En réponse aux démarches de l’OTAN dans l’est de l’Europe, la Russie renforcera pour sa part sa sécurité, a prévenu pour sa part cette semaine la délégation permanente russe auprès de l’OTAN.

« Le renforcement de la présence militaire de l’OTAN dans l’est [de l’Europe ] portera atteinte à la stabilité euro-atlantique.

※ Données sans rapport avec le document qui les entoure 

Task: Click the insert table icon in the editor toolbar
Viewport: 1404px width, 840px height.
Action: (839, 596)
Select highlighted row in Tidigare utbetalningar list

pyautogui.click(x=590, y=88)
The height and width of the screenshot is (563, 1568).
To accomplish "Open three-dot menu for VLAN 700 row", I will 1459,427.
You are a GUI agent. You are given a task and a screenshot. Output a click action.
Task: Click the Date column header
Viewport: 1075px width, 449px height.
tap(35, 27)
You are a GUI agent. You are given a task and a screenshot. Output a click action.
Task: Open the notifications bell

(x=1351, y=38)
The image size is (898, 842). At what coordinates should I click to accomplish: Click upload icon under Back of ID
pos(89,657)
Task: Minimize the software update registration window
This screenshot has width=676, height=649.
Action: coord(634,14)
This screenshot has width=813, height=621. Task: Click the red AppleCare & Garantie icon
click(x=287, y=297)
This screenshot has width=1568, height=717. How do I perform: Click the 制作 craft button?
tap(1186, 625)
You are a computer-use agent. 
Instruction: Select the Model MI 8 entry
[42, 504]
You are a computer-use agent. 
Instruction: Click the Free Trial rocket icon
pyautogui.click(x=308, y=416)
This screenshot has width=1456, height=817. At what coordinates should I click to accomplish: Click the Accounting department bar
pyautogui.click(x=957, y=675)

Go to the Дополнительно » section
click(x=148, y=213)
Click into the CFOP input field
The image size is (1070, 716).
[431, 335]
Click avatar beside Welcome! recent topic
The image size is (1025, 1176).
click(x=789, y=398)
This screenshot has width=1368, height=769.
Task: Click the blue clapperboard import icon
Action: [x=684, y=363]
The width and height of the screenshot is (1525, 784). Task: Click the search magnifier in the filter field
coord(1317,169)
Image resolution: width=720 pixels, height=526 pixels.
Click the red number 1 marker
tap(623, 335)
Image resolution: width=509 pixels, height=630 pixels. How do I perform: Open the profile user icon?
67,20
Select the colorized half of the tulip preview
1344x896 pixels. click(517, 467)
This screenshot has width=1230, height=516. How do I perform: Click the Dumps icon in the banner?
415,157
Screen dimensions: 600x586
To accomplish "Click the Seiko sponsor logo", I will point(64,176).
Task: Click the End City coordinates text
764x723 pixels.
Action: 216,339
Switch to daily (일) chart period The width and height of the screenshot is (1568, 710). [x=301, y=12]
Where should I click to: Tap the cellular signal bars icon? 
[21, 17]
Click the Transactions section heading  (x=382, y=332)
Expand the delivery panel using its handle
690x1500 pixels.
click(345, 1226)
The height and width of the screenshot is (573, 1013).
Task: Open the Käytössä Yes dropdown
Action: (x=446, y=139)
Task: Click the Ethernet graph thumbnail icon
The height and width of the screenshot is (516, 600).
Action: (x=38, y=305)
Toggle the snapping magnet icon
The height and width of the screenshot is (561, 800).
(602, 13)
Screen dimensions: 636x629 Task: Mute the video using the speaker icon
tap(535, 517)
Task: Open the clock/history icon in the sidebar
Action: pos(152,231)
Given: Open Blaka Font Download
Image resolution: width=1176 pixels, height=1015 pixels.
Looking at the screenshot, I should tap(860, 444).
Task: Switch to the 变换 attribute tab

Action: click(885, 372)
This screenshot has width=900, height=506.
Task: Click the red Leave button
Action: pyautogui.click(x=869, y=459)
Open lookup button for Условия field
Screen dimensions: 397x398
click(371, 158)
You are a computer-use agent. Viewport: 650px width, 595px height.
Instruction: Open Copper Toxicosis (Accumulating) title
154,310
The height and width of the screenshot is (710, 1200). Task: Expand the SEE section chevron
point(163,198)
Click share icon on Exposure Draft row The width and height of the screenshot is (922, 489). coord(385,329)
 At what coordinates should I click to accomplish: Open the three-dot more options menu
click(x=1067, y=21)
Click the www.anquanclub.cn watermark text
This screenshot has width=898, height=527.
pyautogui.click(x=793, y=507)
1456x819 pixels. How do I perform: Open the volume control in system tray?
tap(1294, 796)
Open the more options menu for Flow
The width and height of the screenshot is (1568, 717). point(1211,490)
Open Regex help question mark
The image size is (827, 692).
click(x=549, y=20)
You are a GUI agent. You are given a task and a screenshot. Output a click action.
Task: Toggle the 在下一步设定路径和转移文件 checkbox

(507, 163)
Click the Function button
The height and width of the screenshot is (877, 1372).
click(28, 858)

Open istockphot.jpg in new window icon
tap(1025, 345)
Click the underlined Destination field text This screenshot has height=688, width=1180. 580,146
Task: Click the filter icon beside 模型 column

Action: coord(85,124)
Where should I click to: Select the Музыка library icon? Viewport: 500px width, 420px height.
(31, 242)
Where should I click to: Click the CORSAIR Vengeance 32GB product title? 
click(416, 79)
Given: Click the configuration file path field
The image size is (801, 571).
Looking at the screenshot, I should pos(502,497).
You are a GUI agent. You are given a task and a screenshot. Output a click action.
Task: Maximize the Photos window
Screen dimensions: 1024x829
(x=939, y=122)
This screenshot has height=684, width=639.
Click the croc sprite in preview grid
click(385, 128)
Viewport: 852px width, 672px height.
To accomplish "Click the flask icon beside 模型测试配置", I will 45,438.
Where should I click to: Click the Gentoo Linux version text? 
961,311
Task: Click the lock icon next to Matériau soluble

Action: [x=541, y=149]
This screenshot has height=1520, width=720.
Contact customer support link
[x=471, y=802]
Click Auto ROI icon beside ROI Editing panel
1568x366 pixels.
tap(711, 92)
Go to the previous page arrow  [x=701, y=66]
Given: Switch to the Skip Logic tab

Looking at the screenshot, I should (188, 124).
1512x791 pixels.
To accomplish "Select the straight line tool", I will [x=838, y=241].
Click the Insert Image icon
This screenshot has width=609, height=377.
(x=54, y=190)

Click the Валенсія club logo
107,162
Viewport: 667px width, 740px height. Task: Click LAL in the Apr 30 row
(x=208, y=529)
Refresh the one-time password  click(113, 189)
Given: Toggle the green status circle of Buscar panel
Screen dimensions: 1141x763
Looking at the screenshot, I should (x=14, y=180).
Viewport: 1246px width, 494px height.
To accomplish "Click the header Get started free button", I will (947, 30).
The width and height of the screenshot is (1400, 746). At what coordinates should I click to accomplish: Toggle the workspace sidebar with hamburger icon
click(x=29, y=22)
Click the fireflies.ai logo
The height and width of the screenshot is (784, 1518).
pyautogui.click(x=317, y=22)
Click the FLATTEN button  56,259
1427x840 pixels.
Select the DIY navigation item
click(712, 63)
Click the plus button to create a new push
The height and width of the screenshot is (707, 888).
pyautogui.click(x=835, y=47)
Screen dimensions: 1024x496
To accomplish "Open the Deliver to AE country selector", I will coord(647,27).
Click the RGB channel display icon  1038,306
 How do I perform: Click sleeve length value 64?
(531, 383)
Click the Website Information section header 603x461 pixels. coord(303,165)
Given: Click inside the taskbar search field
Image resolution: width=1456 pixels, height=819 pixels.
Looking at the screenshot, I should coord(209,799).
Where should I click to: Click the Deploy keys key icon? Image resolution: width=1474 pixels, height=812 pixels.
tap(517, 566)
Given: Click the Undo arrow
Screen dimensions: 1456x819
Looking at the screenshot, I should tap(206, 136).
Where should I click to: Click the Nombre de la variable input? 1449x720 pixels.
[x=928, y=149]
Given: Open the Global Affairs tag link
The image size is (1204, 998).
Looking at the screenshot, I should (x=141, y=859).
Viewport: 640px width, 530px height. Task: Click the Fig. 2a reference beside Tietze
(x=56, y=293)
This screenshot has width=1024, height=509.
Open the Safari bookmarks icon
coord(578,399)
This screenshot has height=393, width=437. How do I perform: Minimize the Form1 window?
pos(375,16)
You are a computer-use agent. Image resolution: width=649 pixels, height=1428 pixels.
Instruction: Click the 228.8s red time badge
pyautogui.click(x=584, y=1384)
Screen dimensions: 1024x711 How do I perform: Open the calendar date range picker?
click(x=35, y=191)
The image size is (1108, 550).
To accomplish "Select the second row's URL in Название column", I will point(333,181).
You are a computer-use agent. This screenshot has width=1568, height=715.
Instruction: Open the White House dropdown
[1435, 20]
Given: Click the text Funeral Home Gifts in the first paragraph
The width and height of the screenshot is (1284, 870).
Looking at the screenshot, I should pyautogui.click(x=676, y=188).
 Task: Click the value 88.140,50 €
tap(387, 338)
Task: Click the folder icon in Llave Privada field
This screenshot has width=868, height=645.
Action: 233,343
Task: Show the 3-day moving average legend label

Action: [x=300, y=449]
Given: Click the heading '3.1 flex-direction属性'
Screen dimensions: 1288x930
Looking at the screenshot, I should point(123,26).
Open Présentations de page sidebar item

La Russie réagira aux démarches de l’Alliance à l’est pour garantir sa propre sécurité », a mis en garde le représentant permanent de la Russie auprès de l’OTAN, Alexandre Grouchko,lors d’un entretien avec l’agence russe Interfax.

« Ces déclarations que nous entendons de la direction de l’alliance, suggère que l’OTAN va continuer à augmenter la capacité opérationnelle de ses forces et déplacer son infrastructure militaire près de la frontière russe, sous le couvert de la nécessité de se protéger de ‘la menace imaginaire de l’Est'(sic) », a souligné l’ambassadeur de la Russie auprès de l’OTAN.

« Ces mesures dirigées contre la Russie ne sont pas fondées et, évidemment, les relations plus complexes de OTAN-Russie, sont, à ce stade bien près d’être ‘gelées' », a poursuivi Alexandre Grouchko, déclarant « Bien sûr, nous allons tenir compte de la nouvelle configuration et de l’activité des forces de l’OTAN dans les frontières de la Russie dans notre planification militaire et de prendre toutes les mesures pour assurer notre sécurité et notre protection contre les menaces ».

Le groupe de contact sur la crise en Ukraine se réunira toutefois lundi à Minsk, a annoncé par ailleurs ce samedi le ministère biélorusse des Affaires étrangères.

Le président russe Vladimir Poutine et son homologue biélorusse Alexandre Loukachenko ont souligné l’importance d’organiser dans la capitale biélorusse des consultations du +groupe du contact+ avec la participation des représentants des autorités de Kiev, des régions du sud-est ukrainien, l’OSCE et la Russie, au cours d’un entretien téléphonique aujourd’hui,rapporte le service de presse du Kremlin.

Moscou a demandé à plusieurs reprises que les insurgés prorusses qui combattent les forces de Kiev dans l’est de l’Ukraine, puissent participer aux discussions sur le règlement de la crise et, hier, Vladimir Poutine a déclare qu’il fallait carrément « contraindre » Kiev à négocier avec eux.

Finalement, peut-être vaut-il mieux, en effet, prendre garde à ce que la soi-disant nouvelle guerre froide…ne se réchauffe pas trop.